Ms. Mayr, artificial intelligence is currently a major topic in logistics. Where do you already see measurable value from AI in intralogistics today - and which use cases do you consider more of a vision for the future than an operational reality?
In an industrial context, AI can currently be used wherever it is “safe enough”. Large language models (LLMs) can serve as explanation assistants that, for example, explain configurations or analyses.
Image recognition can simplify data collection. We have a customer that uses an app for item recognition. Based on a photo, the app provides us with the item quantities, which are then prefilled at goods receiving.
Optimization algorithms are gradually moving in this direction as well. These include machine learning (ML) and reinforcement learning (RL) algorithms that can, for example, enable predictive maintenance for conveyor systems.
AI-based methods also make data analysis comparatively straightforward. This makes it possible to identify potential for optimization. LLMs help reduce complexity.
There are certainly other use cases in robotics and automation technology. New types of robots are now available whose functionality is optimized using AI. We recently integrated a pallet unloading robot from Copal.
What potential arises from combining AI and digital twins?
PROLAG World now includes a digital twin for automated warehouse environments. What potential do you see in combining digital twins and AI—for example, for simulations, bottleneck analysis, or optimizing material flow strategies?
To train a machine learning (ML) or reinforcement learning (RL) algorithm, you first need a large amount of data. Naturally, real-world data is the first choice because it ensures that the data reflects reality. However, if you want to train algorithms for situations that do not occur frequently, real-world data reaches its limits.
One example is our anomaly detection system in the automated warehouse. The ML algorithm predicts whether a pallet is likely to emerge more slowly than others or whether problems are likely to occur during processing at the K-station, potentially causing pallets to circulate.
In reality, anomalies do not occur that frequently. To train the algorithm properly, we reproduced various situations in our simulation environment and generated sufficient data of different types.
Another major advantage of the digital twin is its testing environment. We need to test the algorithms extensively. This is not possible exclusively on the customer's system. Parameters may also need to be adjusted. Using the simulation environment, we can determine whether the predictions work.
How does research become a market-ready WMS function?
CIM has been involved in university research projects for many years. What needs to happen for a promising research result to become a stable, reliable, and economically viable function within standard WMS software such as PROLAG World?
A very important aspect is our customers. We try to work closely with them as early as the research projects themselves. For example, customers provide us with test data, or we talk to customers who have relevant use cases related to the topic in question.
Once we move beyond the initial phase, the focus shifts to becoming more concrete. To this end, we have already conducted test sessions for AI applications with customers.
Of course, investment is also a factor. We have been investing heavily in our standard software for years. The AI field - including ML, RL, and the integration of LLMs - is also an important area in which we invest so that our customers can become even more efficient through our software and digitalization becomes easier for everyone.
How will AI change the role of the warehouse management system?
A WMS currently plans, controls, and monitors warehouse processes.

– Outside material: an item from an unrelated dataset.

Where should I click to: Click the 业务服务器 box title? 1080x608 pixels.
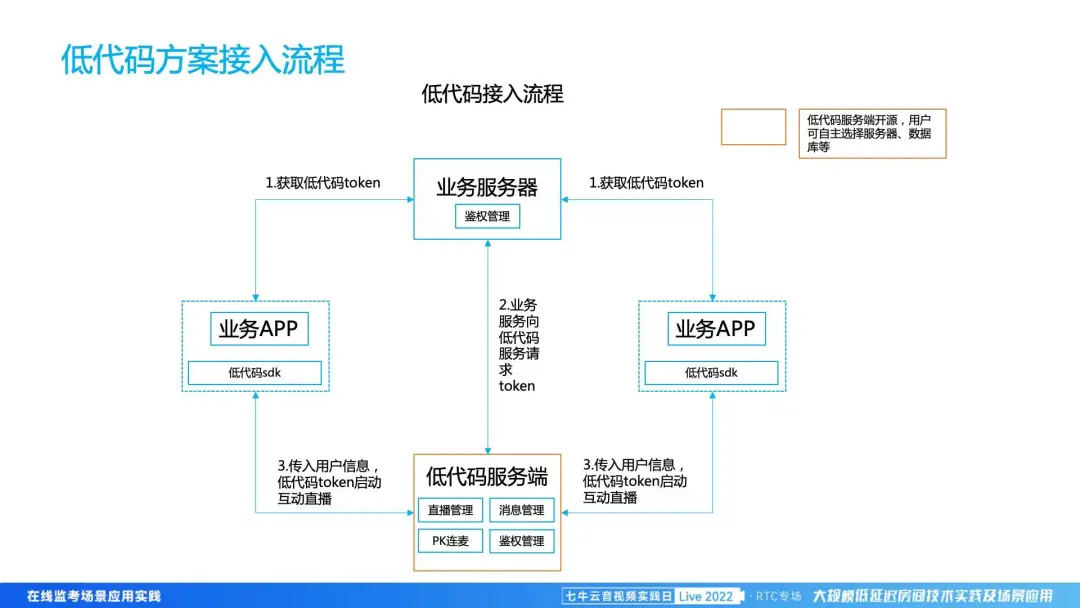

Will AI lead such systems to increasingly identify optimization potential independently, prepare decisions, or dynamically adjust processes in the future? And where do you see the limits of autonomous warehouse control?
The WMS as such will always exist as long as there is a physical need for it. What we must not forget is that AI in intralogistics is the result of data being aggregated beforehand. This data is aggregated through warehouse management—in other words, collected by WMS systems.
Even if all WMS logic could eventually be replaced by AI, the WMS would still ultimately do the same thing: control inbound and outbound movements and provide an overview. It would simply do so even better and in a way that is more tailored to the customer than with conventional logic.
In our research projects, we have seen that current AI logic can be used very effectively to complement existing algorithms. Training a machine learning algorithm to ensure that hazardous goods cannot be stored in certain storage locations is far more complex than programming this rule.
By contrast, conventional programming is much more complex when it comes to making different decisions based on data, because there are often many special cases. ML and RL algorithms can handle these situations much better.
AI is already helping us today, and it will continue to help us manage the volume of data and complexity even more effectively in the future. I believe that ML and RL algorithms, as well as LLMs, will help us digitalize logistics faster, make fewer errors, and deliver higher quality in the future.
One example is identifying optimization potential. We have already implemented a monitoring system in the automated warehouse that reports delays at an early stage. A similar approach can also be envisioned for manual operations.
We also see potential for AI in optimizing processing - for example, when calculating picking lists based on historical data. ML and RL algorithms can provide support, particularly in complex decision-making situations that are difficult to fully represent using fixed rules alone.
From research to application
Our research projects have shown for many years that new technologies are particularly useful when they deliver tangible benefits for warehouse logistics. Many insights from research therefore flow step by step into our warehouse management software. This allows us to test new approaches at an early stage under realistic conditions and develop solutions that genuinely support our customers in their day-to-day warehouse operations.